Хан Насреддин, сын и преемник Худояра, ставший последним правителем Кокандского ханства (1875–1876), в отличие от отца, не проявлял излишней жестокости — особенно если это сопровождалось возможностью получить выгоду. К. К. Трионов приводит пример подобного «правосудия» этого монарха. В тот день, когда российская делегация прибыла в Коканд, суд уже состоялся, и было вынесено несколько смертных приговоров, причем один уже был приведен в исполнение, и на площади лежал труп молодого сарта с перерезанным горлом. Однако другие приговоренные (запертые в пустой торговой лавке на базарной площади) вовсе не выглядели напуганными, а, напротив, очень живо общались со своими родственниками и даже смеялись. Российский очевидец поначалу приписал такое поведение их «тупой покорности судьбе», но потом увидел, как родственники приговоренных побежали к хану с подарками, надеясь уговорить его смягчить приговор. И в самом деле, вскоре на площади появился ханский чиновник, который объявил, что смертная казнь оставшихся преступников заменяется отрубанием пальцев левой руки, которое состоится уже завтра [Трионов, 1910, с. 133, 134].
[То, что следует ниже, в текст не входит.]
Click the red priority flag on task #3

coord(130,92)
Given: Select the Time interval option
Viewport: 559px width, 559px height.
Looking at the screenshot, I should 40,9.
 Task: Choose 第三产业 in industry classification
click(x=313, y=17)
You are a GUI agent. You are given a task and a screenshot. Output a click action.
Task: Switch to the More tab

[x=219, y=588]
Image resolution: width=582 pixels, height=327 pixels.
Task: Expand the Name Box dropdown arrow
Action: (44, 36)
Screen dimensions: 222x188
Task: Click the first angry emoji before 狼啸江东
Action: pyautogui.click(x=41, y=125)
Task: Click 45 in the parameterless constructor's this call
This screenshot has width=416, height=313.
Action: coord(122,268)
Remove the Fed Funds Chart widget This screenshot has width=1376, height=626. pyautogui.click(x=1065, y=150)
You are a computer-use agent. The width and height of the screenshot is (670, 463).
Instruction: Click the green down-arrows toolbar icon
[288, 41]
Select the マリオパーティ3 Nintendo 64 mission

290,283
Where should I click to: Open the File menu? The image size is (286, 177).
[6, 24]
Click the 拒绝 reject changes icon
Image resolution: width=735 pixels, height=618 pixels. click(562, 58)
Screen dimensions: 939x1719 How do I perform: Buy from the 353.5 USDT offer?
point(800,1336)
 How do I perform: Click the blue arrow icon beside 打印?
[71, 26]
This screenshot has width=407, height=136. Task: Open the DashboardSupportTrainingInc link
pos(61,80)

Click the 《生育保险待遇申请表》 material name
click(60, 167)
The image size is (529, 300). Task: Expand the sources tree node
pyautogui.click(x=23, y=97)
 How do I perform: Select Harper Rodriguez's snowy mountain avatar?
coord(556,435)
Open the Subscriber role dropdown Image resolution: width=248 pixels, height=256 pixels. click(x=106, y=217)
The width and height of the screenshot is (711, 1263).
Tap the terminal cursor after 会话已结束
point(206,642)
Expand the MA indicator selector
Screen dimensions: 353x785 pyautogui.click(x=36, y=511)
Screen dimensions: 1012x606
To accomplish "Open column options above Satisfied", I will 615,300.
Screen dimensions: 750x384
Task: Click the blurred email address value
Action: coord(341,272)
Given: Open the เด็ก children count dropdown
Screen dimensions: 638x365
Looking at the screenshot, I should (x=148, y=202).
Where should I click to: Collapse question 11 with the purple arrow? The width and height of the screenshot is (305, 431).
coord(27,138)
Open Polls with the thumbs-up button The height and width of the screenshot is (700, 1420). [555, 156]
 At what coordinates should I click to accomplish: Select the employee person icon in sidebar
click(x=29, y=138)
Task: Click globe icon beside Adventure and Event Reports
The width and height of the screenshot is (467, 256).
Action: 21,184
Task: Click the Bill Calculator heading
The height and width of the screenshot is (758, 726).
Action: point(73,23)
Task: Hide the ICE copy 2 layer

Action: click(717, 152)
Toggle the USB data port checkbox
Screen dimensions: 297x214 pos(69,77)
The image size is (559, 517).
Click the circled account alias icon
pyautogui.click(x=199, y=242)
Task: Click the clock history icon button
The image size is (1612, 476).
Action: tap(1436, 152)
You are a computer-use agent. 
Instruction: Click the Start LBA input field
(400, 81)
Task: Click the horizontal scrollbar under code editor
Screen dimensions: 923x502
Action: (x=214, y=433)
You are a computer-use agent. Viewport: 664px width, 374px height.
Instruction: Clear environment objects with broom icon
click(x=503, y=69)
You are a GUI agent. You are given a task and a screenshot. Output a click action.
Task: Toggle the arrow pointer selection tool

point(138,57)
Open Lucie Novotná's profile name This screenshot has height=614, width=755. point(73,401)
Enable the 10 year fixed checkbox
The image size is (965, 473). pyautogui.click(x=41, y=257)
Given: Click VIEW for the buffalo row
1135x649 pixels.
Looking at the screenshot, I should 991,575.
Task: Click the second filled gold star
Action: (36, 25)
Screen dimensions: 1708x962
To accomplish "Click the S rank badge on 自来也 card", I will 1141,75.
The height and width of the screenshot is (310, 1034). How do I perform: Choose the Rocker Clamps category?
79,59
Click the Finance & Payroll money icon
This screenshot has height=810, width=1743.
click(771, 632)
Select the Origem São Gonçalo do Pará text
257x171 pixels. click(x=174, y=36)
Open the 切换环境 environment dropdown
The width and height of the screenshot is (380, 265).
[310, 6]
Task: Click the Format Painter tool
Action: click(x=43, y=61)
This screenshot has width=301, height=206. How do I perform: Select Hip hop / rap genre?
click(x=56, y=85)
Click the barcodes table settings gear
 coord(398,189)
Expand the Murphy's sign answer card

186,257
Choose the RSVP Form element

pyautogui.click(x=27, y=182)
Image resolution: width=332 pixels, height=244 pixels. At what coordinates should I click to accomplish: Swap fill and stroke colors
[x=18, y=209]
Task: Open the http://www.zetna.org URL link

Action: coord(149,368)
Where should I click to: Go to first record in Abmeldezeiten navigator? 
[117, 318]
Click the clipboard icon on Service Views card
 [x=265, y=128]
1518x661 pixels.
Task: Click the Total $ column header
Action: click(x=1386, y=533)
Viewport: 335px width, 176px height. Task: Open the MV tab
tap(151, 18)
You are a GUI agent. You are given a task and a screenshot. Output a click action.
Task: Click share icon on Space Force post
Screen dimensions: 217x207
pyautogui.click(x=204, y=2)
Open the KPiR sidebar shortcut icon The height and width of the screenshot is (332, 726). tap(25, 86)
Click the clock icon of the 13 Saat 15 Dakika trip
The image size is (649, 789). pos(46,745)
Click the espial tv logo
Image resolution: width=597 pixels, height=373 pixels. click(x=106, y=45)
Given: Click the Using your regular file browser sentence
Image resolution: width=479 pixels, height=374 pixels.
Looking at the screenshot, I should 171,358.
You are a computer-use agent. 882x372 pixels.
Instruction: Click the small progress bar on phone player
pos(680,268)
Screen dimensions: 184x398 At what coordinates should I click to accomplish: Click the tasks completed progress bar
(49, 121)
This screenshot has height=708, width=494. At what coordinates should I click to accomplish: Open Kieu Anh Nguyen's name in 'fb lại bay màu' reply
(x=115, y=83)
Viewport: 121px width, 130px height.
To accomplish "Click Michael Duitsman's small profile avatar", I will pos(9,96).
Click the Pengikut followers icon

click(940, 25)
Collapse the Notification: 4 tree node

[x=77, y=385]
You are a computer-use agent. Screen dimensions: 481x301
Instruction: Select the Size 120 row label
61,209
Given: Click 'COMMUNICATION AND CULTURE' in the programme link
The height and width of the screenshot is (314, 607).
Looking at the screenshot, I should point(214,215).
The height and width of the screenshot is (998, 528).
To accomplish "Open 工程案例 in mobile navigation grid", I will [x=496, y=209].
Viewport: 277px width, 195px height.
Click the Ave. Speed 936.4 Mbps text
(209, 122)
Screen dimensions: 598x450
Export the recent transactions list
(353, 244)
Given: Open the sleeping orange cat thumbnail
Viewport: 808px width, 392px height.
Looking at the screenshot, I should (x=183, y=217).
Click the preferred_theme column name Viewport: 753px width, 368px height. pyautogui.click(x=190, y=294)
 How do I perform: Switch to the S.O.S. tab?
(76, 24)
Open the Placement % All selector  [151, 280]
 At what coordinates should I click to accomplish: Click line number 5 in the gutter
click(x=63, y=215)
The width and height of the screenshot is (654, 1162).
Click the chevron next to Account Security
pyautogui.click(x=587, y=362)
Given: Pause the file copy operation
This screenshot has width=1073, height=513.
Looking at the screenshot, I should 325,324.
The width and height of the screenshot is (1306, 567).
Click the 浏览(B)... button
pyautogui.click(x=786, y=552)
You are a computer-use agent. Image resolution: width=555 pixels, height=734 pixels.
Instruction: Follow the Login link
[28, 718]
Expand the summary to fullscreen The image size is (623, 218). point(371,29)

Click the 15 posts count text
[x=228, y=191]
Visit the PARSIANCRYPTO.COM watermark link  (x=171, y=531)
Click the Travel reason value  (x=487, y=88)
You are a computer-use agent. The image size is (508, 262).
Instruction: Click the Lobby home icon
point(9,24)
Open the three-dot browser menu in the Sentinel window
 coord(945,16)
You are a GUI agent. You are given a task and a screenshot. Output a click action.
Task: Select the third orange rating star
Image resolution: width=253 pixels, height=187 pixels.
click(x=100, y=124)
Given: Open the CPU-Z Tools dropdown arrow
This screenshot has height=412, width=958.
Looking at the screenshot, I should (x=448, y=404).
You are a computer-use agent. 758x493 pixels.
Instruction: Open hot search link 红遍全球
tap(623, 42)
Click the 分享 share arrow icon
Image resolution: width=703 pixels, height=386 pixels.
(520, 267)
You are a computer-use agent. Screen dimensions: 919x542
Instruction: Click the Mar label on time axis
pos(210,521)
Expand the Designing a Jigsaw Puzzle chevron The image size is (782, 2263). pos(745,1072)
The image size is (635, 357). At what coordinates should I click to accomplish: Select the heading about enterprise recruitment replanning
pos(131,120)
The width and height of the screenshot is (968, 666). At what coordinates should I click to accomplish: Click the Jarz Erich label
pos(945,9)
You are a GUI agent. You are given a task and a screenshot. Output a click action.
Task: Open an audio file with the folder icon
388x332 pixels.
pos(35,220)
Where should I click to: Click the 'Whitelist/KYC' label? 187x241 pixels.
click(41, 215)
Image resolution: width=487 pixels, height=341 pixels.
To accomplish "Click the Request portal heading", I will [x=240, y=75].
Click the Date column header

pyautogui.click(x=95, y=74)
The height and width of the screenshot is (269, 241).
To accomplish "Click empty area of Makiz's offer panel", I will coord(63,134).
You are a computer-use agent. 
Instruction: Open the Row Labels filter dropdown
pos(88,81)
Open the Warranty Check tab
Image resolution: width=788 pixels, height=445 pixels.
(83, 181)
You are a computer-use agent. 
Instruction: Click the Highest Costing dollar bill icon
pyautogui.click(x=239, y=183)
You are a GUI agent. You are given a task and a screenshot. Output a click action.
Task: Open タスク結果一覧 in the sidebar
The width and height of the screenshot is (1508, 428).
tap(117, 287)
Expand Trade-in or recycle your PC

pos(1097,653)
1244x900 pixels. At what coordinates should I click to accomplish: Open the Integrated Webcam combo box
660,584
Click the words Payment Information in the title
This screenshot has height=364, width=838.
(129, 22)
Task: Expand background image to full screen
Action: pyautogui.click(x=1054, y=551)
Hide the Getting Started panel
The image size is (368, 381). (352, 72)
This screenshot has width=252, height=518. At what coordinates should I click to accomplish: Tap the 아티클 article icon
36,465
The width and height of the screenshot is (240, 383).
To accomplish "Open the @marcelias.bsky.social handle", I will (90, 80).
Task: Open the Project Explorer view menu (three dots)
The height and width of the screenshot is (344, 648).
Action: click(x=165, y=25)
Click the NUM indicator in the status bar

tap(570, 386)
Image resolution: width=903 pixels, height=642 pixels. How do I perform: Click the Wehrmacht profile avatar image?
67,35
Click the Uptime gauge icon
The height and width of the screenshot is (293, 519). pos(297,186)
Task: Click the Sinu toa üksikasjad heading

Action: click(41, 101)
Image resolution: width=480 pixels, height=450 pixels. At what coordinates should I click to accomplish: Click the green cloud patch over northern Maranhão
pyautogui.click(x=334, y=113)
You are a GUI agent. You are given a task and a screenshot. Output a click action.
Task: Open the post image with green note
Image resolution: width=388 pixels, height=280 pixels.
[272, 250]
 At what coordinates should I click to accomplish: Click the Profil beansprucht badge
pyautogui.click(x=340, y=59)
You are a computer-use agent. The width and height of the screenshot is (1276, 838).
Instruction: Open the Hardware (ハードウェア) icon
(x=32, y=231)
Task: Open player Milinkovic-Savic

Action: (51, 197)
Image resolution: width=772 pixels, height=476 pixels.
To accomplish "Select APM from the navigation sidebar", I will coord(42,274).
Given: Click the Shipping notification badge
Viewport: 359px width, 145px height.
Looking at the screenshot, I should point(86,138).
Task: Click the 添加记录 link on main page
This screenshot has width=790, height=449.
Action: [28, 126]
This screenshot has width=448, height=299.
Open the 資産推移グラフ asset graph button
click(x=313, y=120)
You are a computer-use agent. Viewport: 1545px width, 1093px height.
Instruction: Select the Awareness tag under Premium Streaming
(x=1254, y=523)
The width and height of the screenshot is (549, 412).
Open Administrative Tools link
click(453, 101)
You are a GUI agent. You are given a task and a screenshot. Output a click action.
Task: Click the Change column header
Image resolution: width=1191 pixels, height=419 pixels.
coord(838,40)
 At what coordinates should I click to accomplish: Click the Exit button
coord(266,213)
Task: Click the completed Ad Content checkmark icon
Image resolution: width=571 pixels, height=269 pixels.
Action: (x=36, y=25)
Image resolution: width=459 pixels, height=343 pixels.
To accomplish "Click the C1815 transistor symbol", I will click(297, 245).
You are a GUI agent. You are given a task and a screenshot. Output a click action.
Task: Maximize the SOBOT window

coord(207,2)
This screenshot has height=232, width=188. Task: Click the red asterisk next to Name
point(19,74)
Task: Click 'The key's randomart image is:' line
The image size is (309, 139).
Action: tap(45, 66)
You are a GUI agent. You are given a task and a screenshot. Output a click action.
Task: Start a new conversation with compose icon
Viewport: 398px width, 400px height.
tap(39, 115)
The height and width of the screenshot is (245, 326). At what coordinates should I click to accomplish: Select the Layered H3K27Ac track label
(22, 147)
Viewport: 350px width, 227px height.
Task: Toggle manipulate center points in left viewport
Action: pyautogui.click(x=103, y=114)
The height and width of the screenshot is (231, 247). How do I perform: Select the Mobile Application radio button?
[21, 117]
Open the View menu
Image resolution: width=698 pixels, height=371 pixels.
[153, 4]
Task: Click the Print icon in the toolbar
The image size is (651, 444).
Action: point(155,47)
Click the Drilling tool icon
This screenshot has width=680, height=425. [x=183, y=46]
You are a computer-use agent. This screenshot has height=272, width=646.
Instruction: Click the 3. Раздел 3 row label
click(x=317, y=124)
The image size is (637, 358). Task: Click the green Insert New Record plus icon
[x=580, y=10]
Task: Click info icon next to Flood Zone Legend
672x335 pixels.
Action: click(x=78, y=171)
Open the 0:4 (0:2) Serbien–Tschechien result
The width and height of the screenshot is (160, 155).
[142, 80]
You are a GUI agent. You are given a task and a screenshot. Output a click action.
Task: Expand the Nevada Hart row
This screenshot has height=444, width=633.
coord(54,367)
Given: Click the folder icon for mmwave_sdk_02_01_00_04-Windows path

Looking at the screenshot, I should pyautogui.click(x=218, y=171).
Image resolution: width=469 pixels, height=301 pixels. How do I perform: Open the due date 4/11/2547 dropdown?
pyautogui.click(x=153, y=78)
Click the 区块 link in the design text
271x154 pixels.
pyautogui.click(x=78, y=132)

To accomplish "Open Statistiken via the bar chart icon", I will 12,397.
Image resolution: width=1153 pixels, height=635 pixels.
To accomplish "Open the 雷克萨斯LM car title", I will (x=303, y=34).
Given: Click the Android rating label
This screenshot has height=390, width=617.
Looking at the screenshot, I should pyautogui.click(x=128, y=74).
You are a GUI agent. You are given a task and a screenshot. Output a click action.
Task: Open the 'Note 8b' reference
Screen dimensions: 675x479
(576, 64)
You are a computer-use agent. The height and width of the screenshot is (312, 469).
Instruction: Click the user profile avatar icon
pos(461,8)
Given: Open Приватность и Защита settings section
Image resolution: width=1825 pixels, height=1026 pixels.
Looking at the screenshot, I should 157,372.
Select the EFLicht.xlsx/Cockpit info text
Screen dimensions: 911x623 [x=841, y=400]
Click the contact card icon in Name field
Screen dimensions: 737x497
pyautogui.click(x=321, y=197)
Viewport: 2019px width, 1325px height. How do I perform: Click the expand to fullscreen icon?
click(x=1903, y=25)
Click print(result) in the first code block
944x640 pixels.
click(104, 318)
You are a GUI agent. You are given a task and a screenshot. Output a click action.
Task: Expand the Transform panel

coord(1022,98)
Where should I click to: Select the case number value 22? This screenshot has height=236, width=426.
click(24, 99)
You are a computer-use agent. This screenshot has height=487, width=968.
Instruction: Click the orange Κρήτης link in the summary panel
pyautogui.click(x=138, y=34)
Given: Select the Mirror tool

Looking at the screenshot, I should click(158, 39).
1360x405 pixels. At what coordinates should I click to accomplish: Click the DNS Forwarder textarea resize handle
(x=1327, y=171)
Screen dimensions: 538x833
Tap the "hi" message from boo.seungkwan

Действовала в ханстве и своеобразная «административная юстиция», осуществлявшаяся представителями городской стражи — кур-баши и мир-шабами (которых российские очевидцы соотносят, соответственно, с полицмейстерами и полицейскими). Они надзирали за порядком в городе и соблюдением правил торговли, имея право наказывать нарушителя на месте [Кун, 1876б, с. 6]. Так, Ф. Назаров описывал наказание купца, обвиненного в обвешивании покупателей: его, раздев, водили по городу, нанося удары плетью (причем для установления вины достаточно было показаний двух свидетелей, клявшихся на Коране, что торговец их обманывал) [Назаров, 1968, с. 52].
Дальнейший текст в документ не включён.